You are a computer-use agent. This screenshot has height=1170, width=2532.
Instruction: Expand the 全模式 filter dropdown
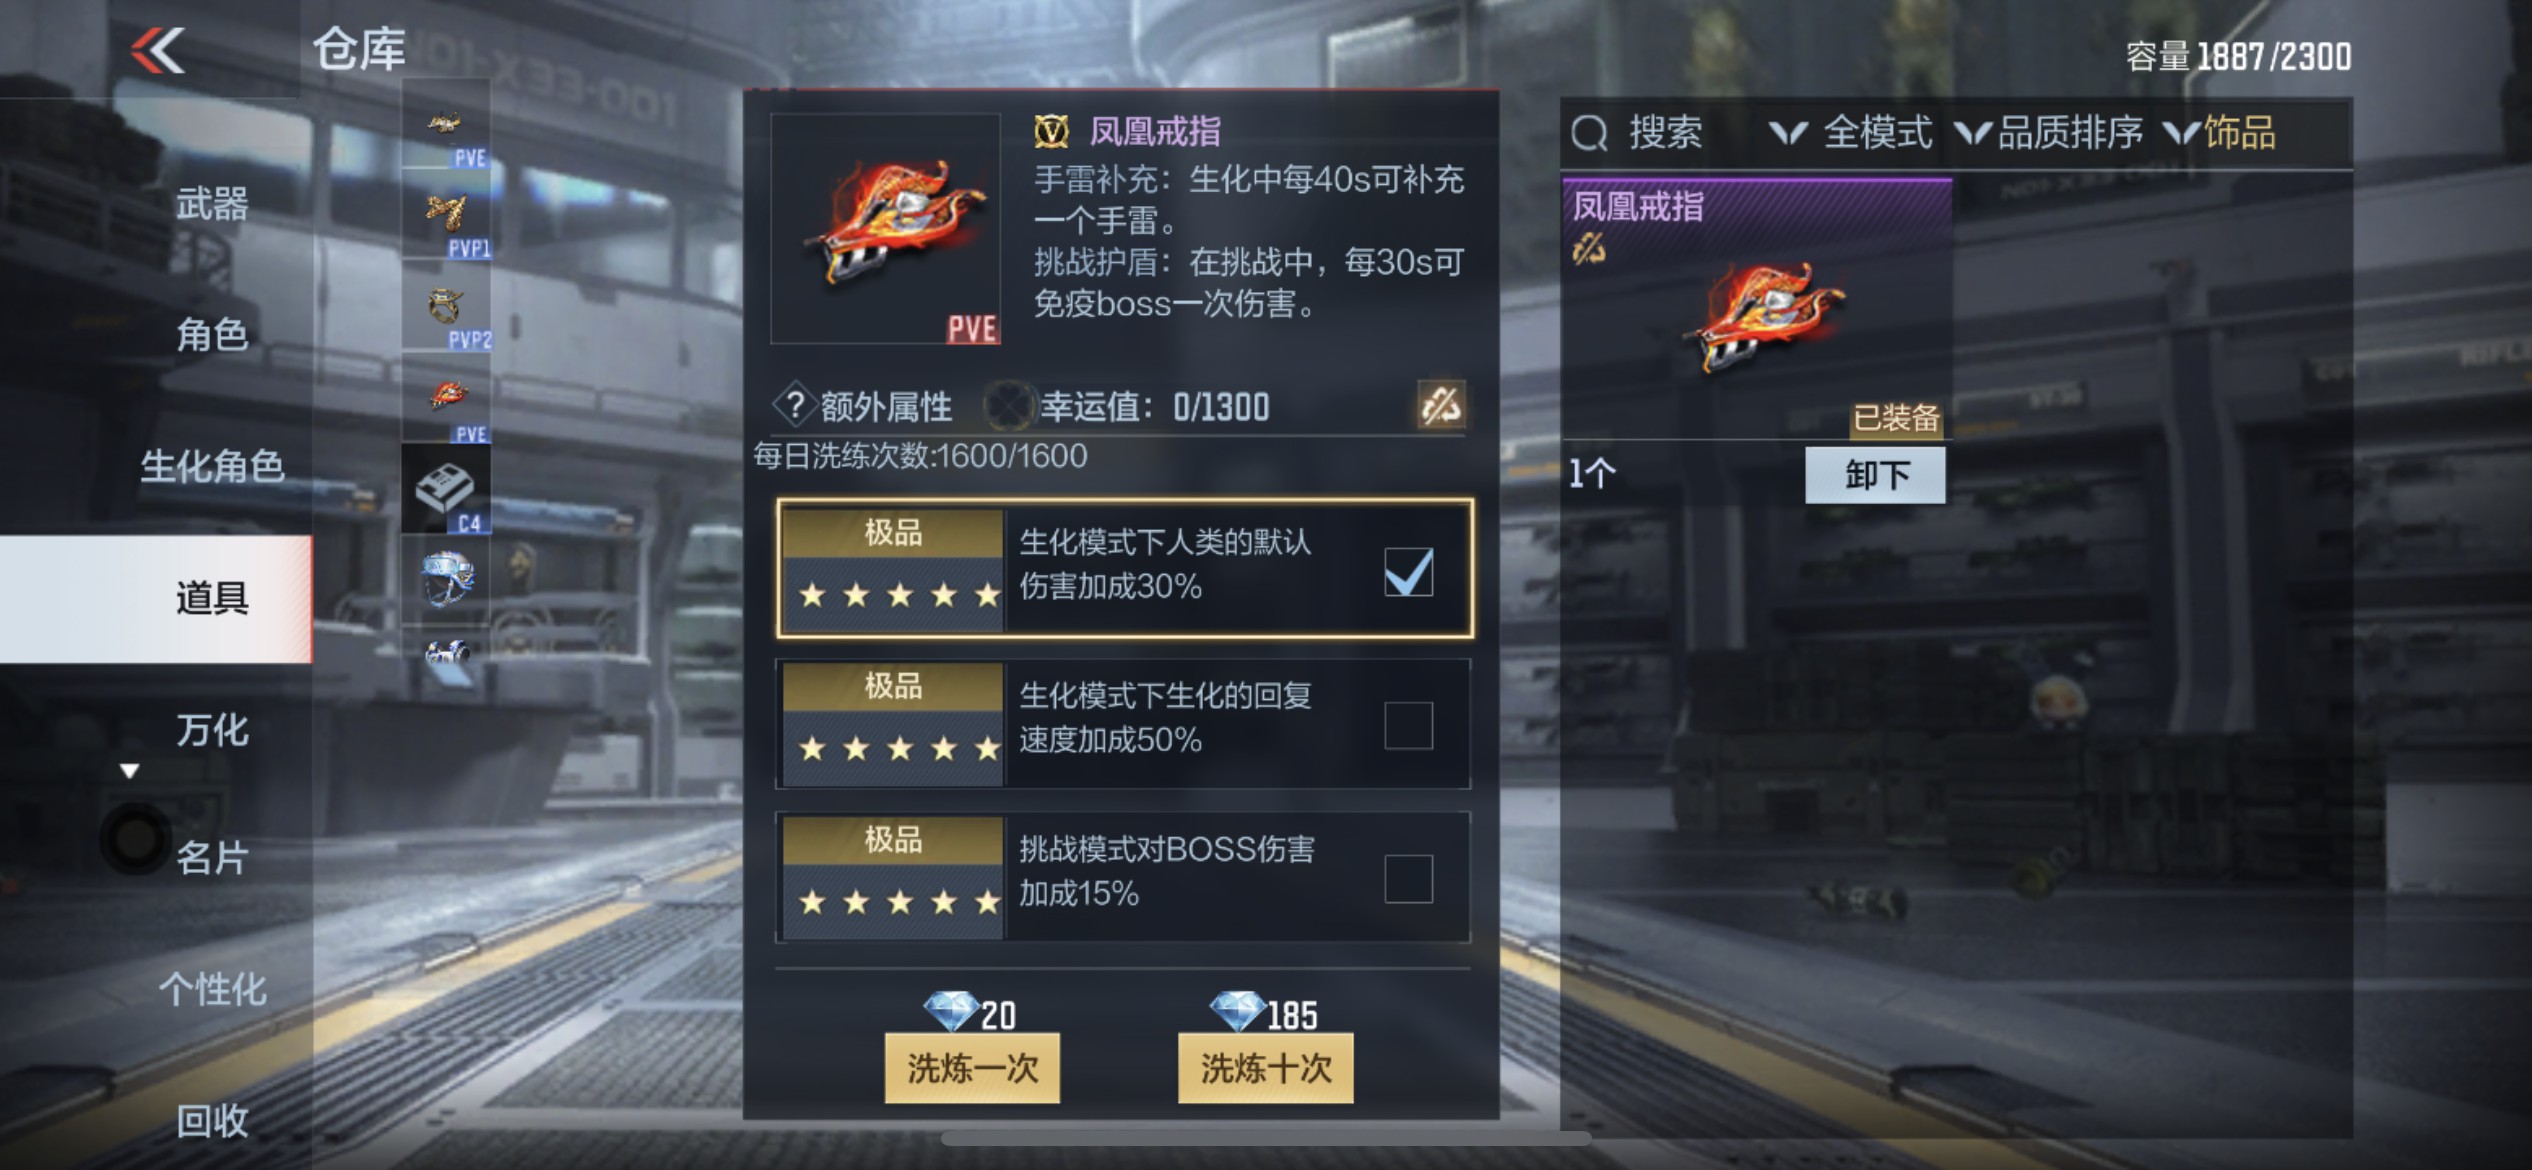click(x=1851, y=133)
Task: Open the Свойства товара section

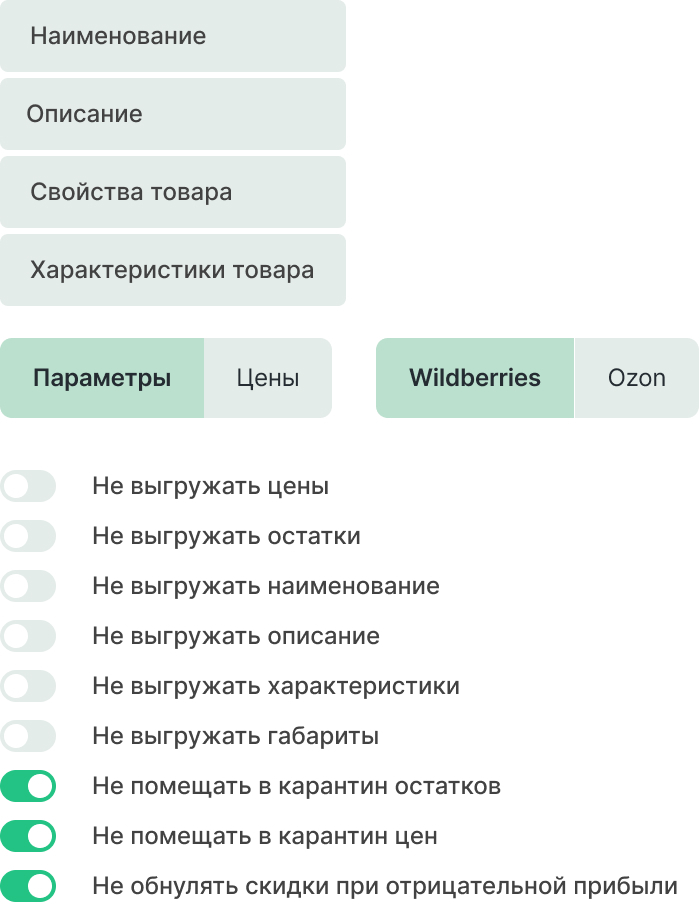Action: pos(172,192)
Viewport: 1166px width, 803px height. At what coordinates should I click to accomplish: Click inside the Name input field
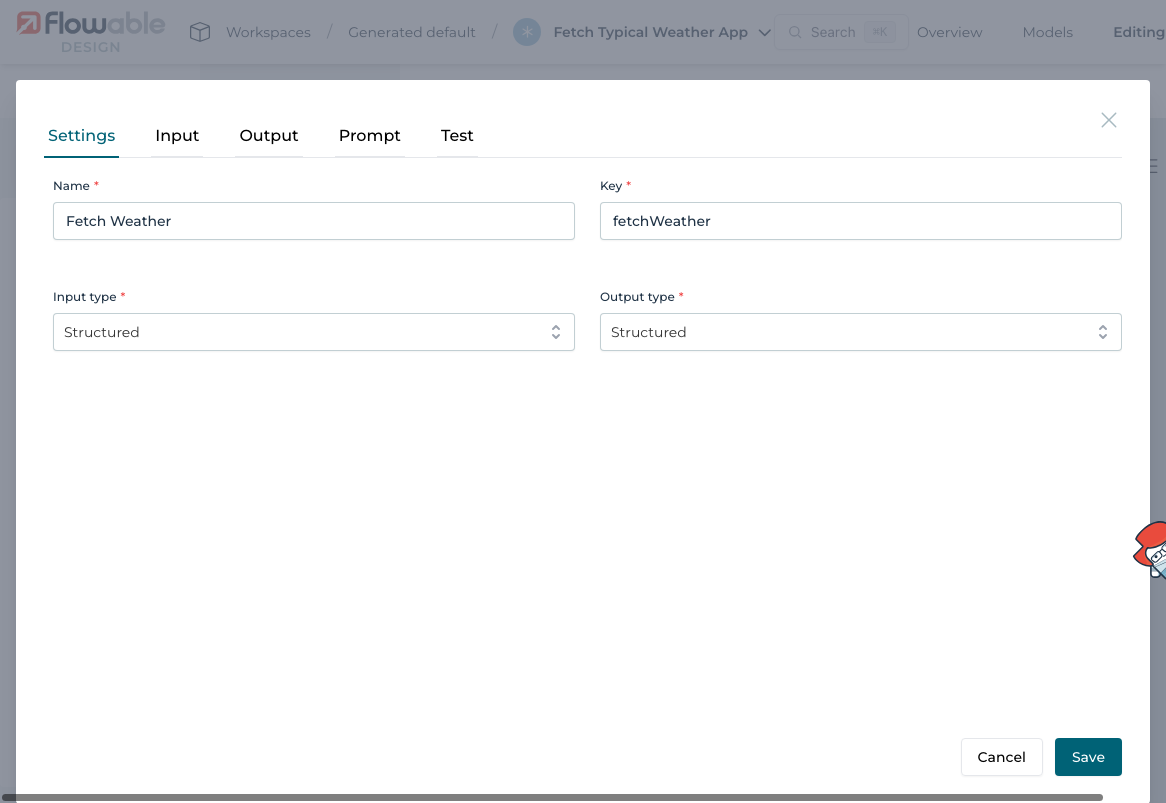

□ □ □

What to produce => Give back the records above word for word, minus any image they hold.

Task result =>
You are a computer-use agent. This screenshot has height=1170, width=2532.
Instruction: Expand the 全模式 filter dropdown
click(x=1851, y=133)
Task: Open the Свойства товара section

Action: pos(172,192)
Viewport: 1166px width, 803px height. At what coordinates should I click to accomplish: Click inside the Name input field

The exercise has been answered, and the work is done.